German Style Cold Cuts at the Farmer's Market

 By the time I was ten I was dragging the "old lady" cart behind me down to Ciotti Markets, to do the family shopping. I also walked up to Wenger's Bakery on tenth street for bear claws and baby cakes, tea biscuits for Nana.  We often visited Muard's luncheonette at the corner of Fourth and Spring Street, for italian and cheese steak sandwiches. Nana and Jeremy, my brother, the aformentioned "Fastnacht" and I would often visit Penn Street. The Farmer's Markets, Pomeroy's and Whitner's lunch rooms, and the counter at Woolworth's and Kresge's were all great haunts of our youth. When I was very small there was a small candy factory behind us on Rose Street. One of my grandmother's good friends, Edna, lived up on Mulberry Street where Schmoyer's Rye Bread was made. 

Trays of Everyday Dutch Treats at Wenger's Bakery in Reading



Not as Pretty as My Childhood Memory, What's Up With That?

I was also heavily influenced by my mother, and her ambitions. She was an M.D. and, for a time, had her own practice in Reading. She was in a high pressure male dominated profession and her success gave me have the confidence to enter the male dominated world of the professional kitchen. In 1980 "celebrity chef-dom" had not yet cracked open the peanut butter Easter egg, and I am glad! Glamour was hardly the reason I chose the kitchen. Mom abhorred the toil of the kitchen, (and she never cooked even in her last years, she did "heat things" however) but I am grateful she exposed me to the world of fine dining and restaurants. We ate at the Crystal Restaurant every Saturday at noon after my brother, Jeremy, and I finished dance lessons at the Mickey Norton School of Dance, then on Penn Street. We often went to Moselum Springs and Ye Old Iron Master (something like that?) in West Reading. We also visited Screpesi's on Penn Avenue, and she enjoyed a seafood dinner at the Guardhouse at the coner of Sixth and Spring, which was run by our neighbor's the Tarantino's. She took us to the Waldorf Astoria in New York and we ate at many hoity toity restaurants there. Seafare of the Aegean was one. 

But oh no, it didn't stop there. 


 Dad and Jackie and Moi, 2010

The Menu Board at the Seafood Counter, Fairgrounds Market

My father, who just passed away last November, was a produce manager for Acme Markets, and loved the fried haddock sandwiches at the Green Dragon Market in Lancaster as well as at the Fairgrounds Farmer's Market in North Reading. Whenever I visit an outdoor farmer's market, whether it's Hilo, Hawaii, or in Nerac, France or in Carrboro, North Carolina, he is with me. I remember when he first brought us this strange fuzzy fruit, the kiwi.

My step mother, Jackie, made spaghetti and meatballs, and I learned about stuffed pig stomach from her, as she told me tales of her parents and their farm in Mohnton, and the days of a hog slaughtering. 

With Sundays spent at their house, it was a peaceful nourishing time. A friend of theirs Mrs. Hilbert had a robust home baking business on Pricetown Road, just outside Reading. One of her specialties was a horseshoe shaped birthday cake and they were scrumptious!

At Easter time we enjoyed Wilbur Buds and chocolates of all kinds from their store. More specialty items came from Richard's Fruit near downtown, maybe Washington Street.



Kissinger Market in Downtown Reading, circa 1950's, I am Guessing


In a nutshell, you get the picture. What else was I to do with my life? I was surrounded by food!

▶ _Set task a_
Reproduce verbatim the records from the line with "This screenshot has height=406, width=601." up to and including the line with "Looking at the screenshot, I should coord(102,323).".
The memoir about growing up around food in Reading has no connection to the records that come after it.

▶ _Exercise materials_

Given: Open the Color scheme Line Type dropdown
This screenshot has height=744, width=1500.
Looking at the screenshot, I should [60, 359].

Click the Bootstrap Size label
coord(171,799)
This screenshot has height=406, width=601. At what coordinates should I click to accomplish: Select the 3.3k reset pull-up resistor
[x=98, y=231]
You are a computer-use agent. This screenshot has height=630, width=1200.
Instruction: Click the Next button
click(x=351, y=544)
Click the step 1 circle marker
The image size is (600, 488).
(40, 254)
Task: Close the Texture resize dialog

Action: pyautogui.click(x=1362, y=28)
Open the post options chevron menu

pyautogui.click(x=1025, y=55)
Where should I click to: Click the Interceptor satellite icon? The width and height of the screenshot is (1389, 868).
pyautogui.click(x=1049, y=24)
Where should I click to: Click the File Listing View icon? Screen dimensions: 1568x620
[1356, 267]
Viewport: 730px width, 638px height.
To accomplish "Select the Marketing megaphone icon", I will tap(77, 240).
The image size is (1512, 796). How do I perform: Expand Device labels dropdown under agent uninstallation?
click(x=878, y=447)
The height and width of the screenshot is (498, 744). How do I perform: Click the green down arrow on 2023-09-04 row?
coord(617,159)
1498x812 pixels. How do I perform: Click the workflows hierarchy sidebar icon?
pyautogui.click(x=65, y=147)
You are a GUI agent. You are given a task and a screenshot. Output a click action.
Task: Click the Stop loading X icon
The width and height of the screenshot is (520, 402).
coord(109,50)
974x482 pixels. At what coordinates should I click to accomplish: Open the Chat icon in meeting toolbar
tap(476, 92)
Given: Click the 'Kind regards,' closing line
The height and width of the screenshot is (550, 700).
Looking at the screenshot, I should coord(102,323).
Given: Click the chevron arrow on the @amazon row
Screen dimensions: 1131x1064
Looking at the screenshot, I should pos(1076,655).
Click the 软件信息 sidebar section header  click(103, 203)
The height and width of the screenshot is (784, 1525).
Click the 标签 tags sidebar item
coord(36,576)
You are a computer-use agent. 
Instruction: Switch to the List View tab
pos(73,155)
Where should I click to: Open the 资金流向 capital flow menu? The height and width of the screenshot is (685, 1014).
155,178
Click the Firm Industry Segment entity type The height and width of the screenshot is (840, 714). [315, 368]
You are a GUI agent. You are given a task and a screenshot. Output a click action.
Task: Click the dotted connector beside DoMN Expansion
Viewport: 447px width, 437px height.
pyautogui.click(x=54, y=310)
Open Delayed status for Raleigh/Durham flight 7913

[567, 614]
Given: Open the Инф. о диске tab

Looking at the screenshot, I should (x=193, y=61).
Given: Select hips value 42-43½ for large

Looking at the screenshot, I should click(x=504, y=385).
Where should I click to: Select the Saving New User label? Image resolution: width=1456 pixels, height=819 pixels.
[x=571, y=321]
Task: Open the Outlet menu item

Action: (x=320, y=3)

▶ _Set task b_
Resume the memoir about growing up around food in Reading, picking up after its final sentence.

▶ _Exercise response a_
This screenshot has height=406, width=601. At what coordinates should I click to accomplish: Select the 3.3k reset pull-up resistor
[x=98, y=231]
You are a computer-use agent. This screenshot has height=630, width=1200.
Instruction: Click the Next button
click(x=351, y=544)
Click the step 1 circle marker
The image size is (600, 488).
(40, 254)
Task: Close the Texture resize dialog

Action: pyautogui.click(x=1362, y=28)
Open the post options chevron menu

pyautogui.click(x=1025, y=55)
Where should I click to: Click the Interceptor satellite icon? The width and height of the screenshot is (1389, 868).
pyautogui.click(x=1049, y=24)
Where should I click to: Click the File Listing View icon? Screen dimensions: 1568x620
[1356, 267]
Viewport: 730px width, 638px height.
To accomplish "Select the Marketing megaphone icon", I will tap(77, 240).
The image size is (1512, 796). How do I perform: Expand Device labels dropdown under agent uninstallation?
click(x=878, y=447)
The height and width of the screenshot is (498, 744). How do I perform: Click the green down arrow on 2023-09-04 row?
coord(617,159)
1498x812 pixels. How do I perform: Click the workflows hierarchy sidebar icon?
pyautogui.click(x=65, y=147)
You are a GUI agent. You are given a task and a screenshot. Output a click action.
Task: Click the Stop loading X icon
The width and height of the screenshot is (520, 402).
coord(109,50)
974x482 pixels. At what coordinates should I click to accomplish: Open the Chat icon in meeting toolbar
tap(476, 92)
Given: Click the 'Kind regards,' closing line
The height and width of the screenshot is (550, 700).
Looking at the screenshot, I should coord(102,323).

▶ _Exercise response b_
But I didn't give up, I grew into an understanding that with good food and hard work anything was possible. 



Old-fashioned I know. But I still believe it.

Today food is a huge business. There are food stylists, food writers, and food phtotographers to mention only a few of the profession's new jobs. We are often treated to stories of the latest gossipy biographies from the New York chef scene, why Syrah grapes are being planted in all the Sonoma vineyards, how the most mouth watering proscuitto is produced in a small village in Italy. 



But for me, my life in food began on North Fourth Street in Reading. It began on the eve of Shrove Tuesday, the night before Fastnacht morning. It began when Nana placed the huge green bowl of yeasty potato dough on the table by my bed, because of the heating register there. During the night I would sleepily wake, every time she would come in my room to poke the dough and punch it down, releasing its potato sweetness into the room. Oh, I thought I was clever, sneaking a taste by pulling out a ball of dough from the underneath. In the morning I would wake to the heady and glorious scent of frying Fastnachts. The tradition of Fastnachts is that the last one to wake up on Shrove Tuesday gains the title of the Fastnacht, the lazy one. Well, my dear brother Jeremy was ahead of me on many other things, but not on Shrove Tuesday. No way!


Fastnacht Central, 820 North Fourth Street, Reading, Pa.




Maybe I am an early riser to this day, hoping to wander in to find Nana, still in the kitchen, frying up a bunch of Fastnachts. 



What about you? What are your food memories, and how have they shaped you? Won't you share with a comment?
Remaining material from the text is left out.